SHORT PROBLEM :: Extract the text lines of each of the following entries and reproduce them verbatim, omitting the pictures from your answer.
*-*-*
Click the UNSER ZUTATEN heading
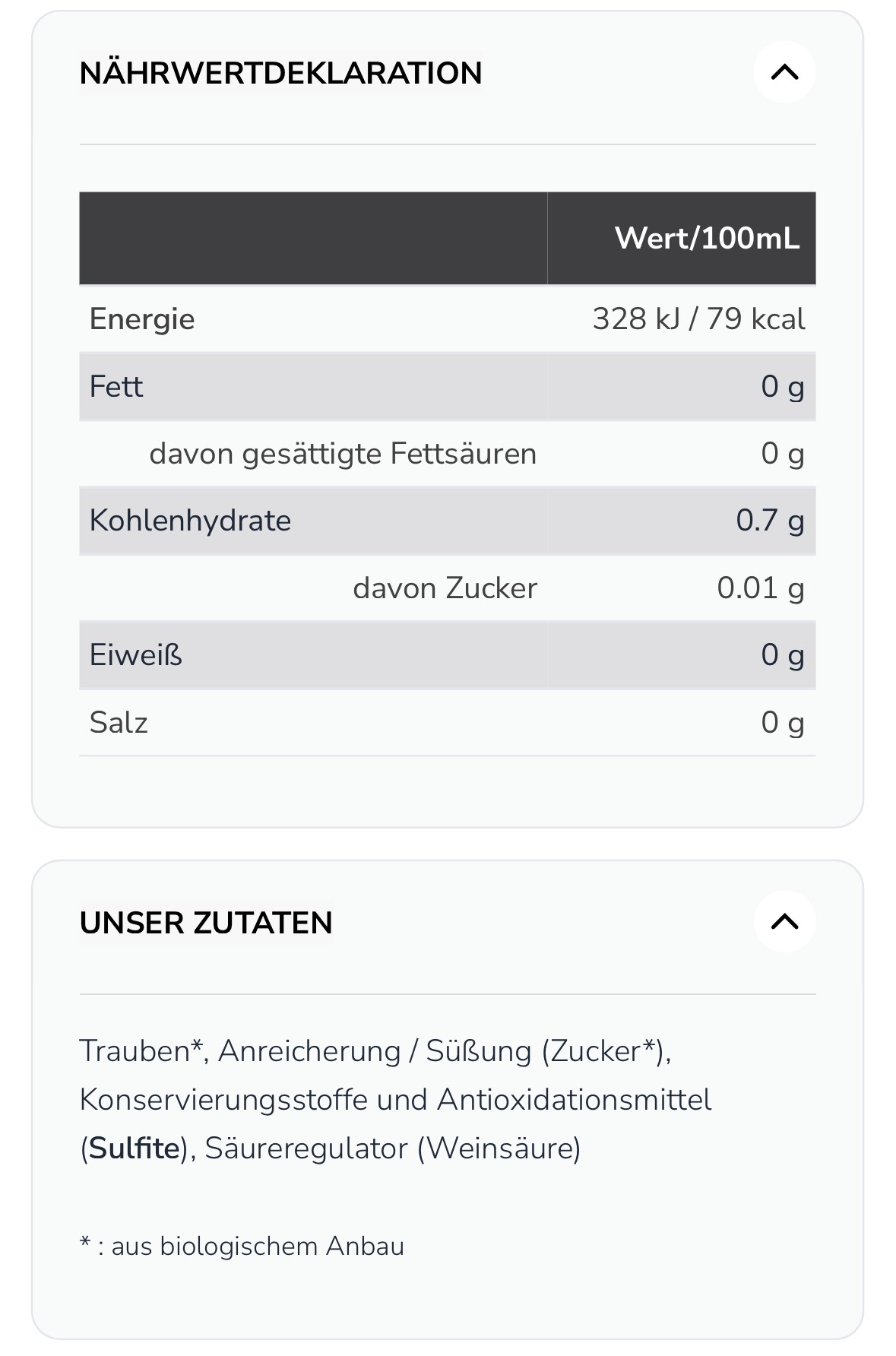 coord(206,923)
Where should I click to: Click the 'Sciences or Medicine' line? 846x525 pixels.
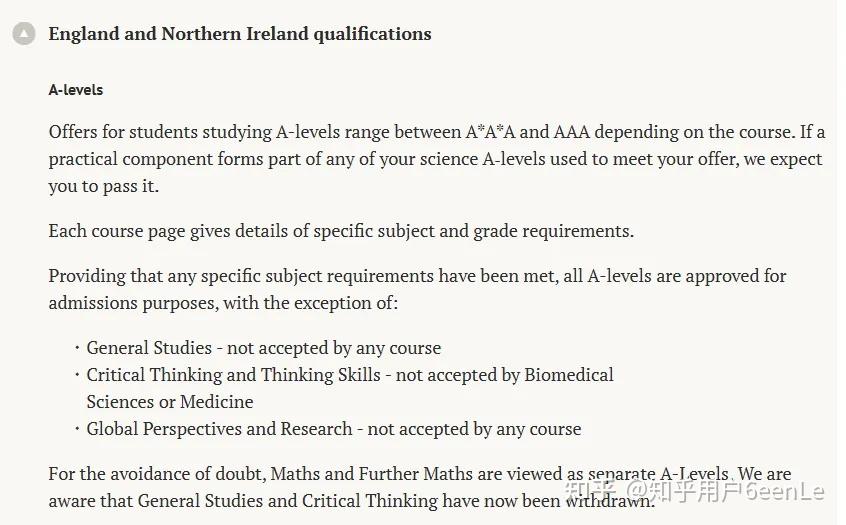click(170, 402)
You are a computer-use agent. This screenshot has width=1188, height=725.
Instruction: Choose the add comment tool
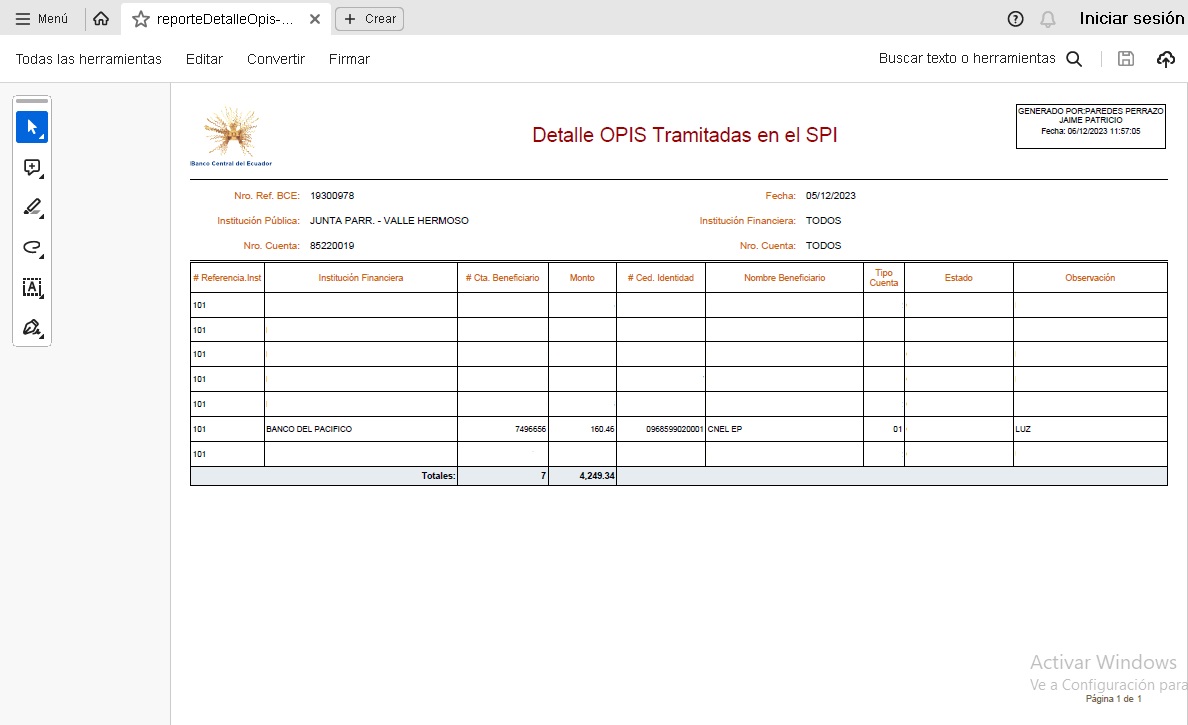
*-*-*
SOLVED EXERCISE ::
Click the UNSER ZUTATEN heading
 coord(206,923)
Where should I click to: Click the 'Sciences or Medicine' line? 846x525 pixels.
click(170, 402)
You are a computer-use agent. This screenshot has width=1188, height=725.
Instruction: Choose the add comment tool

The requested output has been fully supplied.